- [Your goal] Look through the data below. Show each line where the string "agent" occurs.

Content starts

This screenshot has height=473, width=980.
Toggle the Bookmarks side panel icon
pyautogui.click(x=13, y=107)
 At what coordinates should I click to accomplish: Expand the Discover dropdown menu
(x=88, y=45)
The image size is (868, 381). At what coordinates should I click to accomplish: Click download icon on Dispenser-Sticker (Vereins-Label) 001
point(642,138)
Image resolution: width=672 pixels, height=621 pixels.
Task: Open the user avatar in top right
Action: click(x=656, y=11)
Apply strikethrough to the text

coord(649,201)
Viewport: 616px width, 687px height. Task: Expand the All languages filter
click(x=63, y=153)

Content ends
Content starts

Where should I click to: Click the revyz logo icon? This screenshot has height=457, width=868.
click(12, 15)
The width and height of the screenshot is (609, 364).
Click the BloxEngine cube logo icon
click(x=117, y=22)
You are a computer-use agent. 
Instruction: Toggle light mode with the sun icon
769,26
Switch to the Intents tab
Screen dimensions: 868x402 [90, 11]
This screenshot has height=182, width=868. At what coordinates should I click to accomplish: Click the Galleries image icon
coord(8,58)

Content ends
Content starts

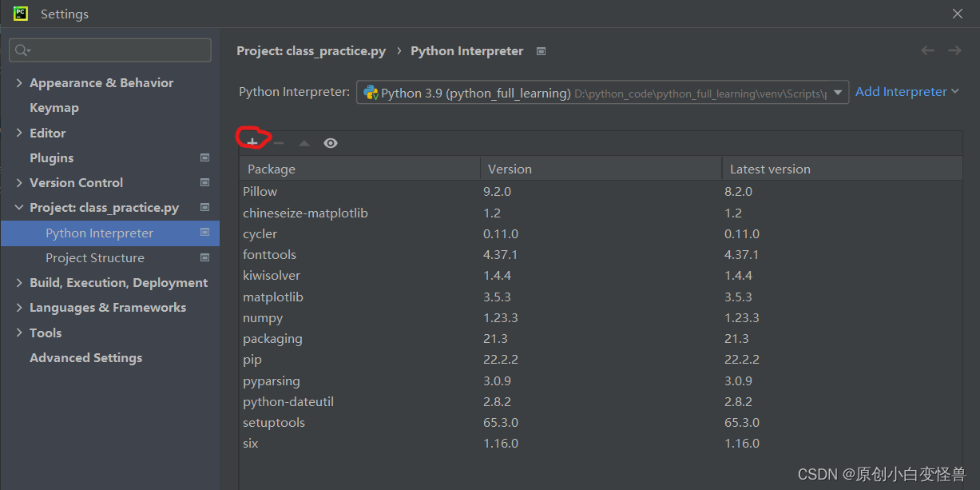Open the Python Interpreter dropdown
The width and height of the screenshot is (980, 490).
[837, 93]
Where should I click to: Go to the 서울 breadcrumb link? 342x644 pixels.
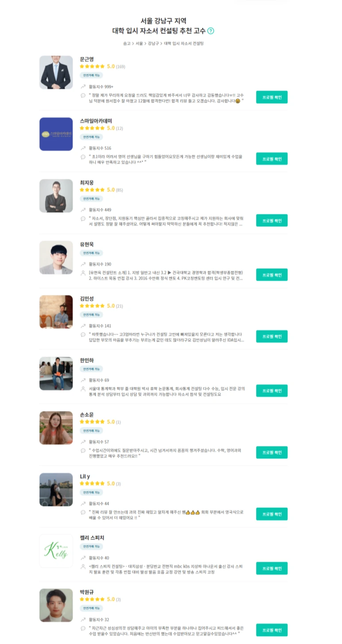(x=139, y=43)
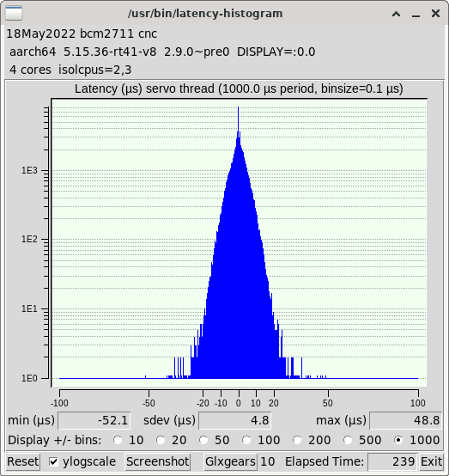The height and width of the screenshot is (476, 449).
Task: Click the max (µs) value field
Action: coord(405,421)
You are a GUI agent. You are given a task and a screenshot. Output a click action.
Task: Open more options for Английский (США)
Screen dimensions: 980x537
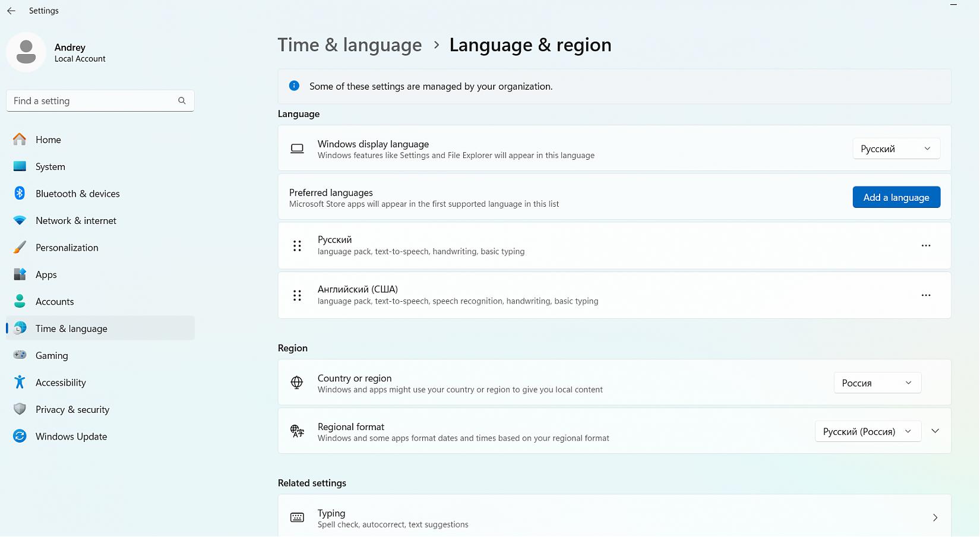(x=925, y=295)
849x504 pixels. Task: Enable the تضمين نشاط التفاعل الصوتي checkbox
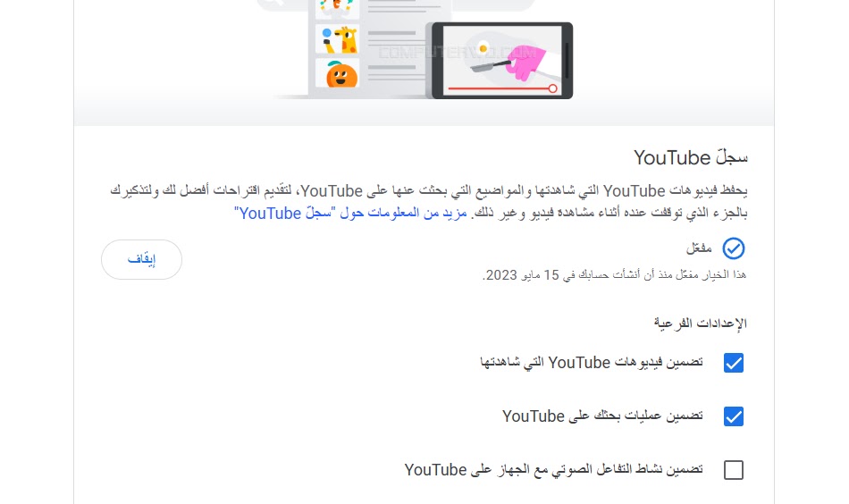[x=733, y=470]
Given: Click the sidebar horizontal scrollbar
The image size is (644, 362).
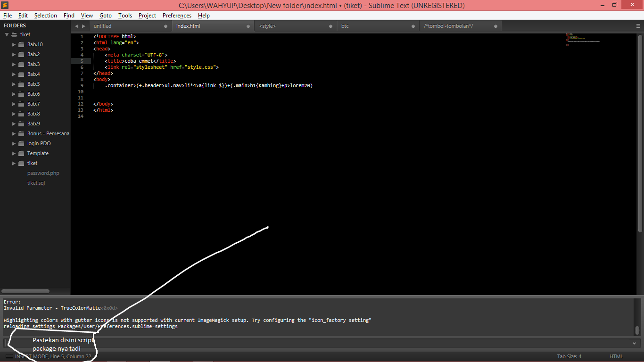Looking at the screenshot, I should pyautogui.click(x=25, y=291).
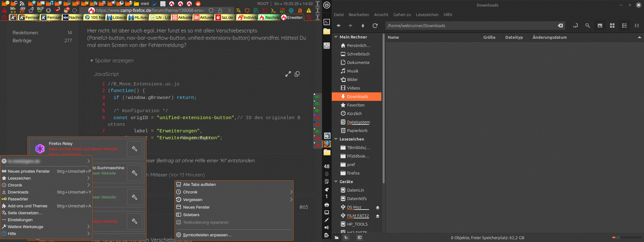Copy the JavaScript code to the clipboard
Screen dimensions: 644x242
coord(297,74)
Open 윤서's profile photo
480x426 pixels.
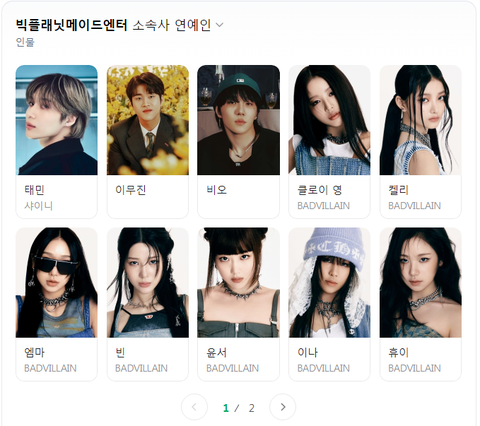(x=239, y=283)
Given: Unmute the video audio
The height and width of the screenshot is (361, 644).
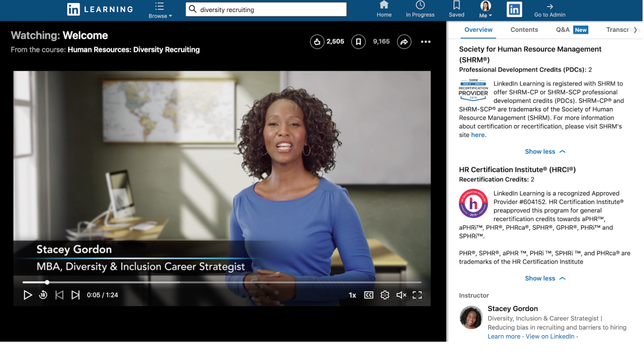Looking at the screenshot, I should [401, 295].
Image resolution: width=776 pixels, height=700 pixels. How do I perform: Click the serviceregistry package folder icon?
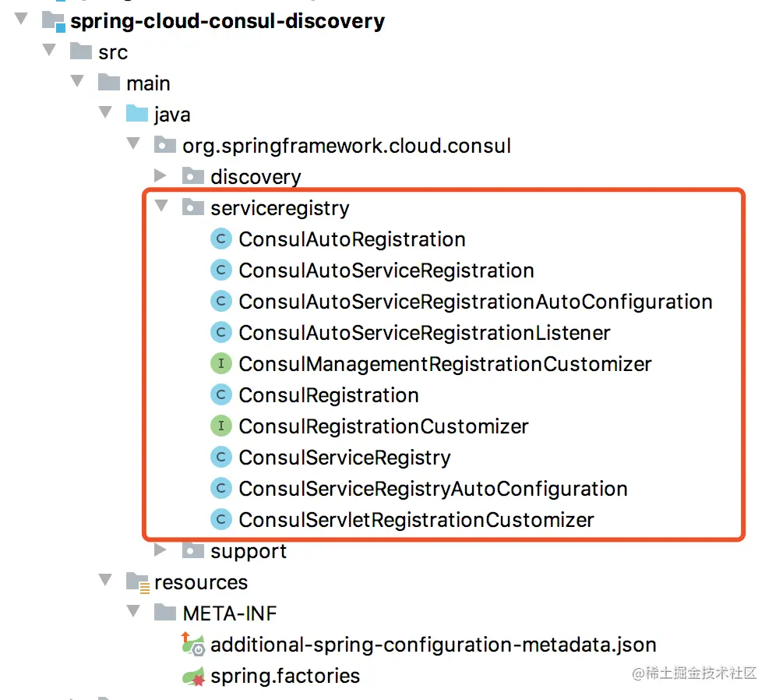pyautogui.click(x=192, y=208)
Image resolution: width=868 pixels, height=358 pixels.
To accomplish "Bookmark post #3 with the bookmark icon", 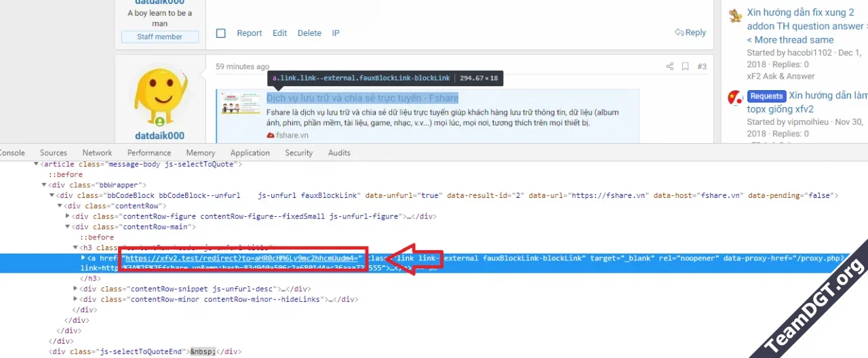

Content ends

- [Solution to this task]
You are a computer-use agent. 
You are a GUI agent. You are given a task and a screenshot. Output a click action.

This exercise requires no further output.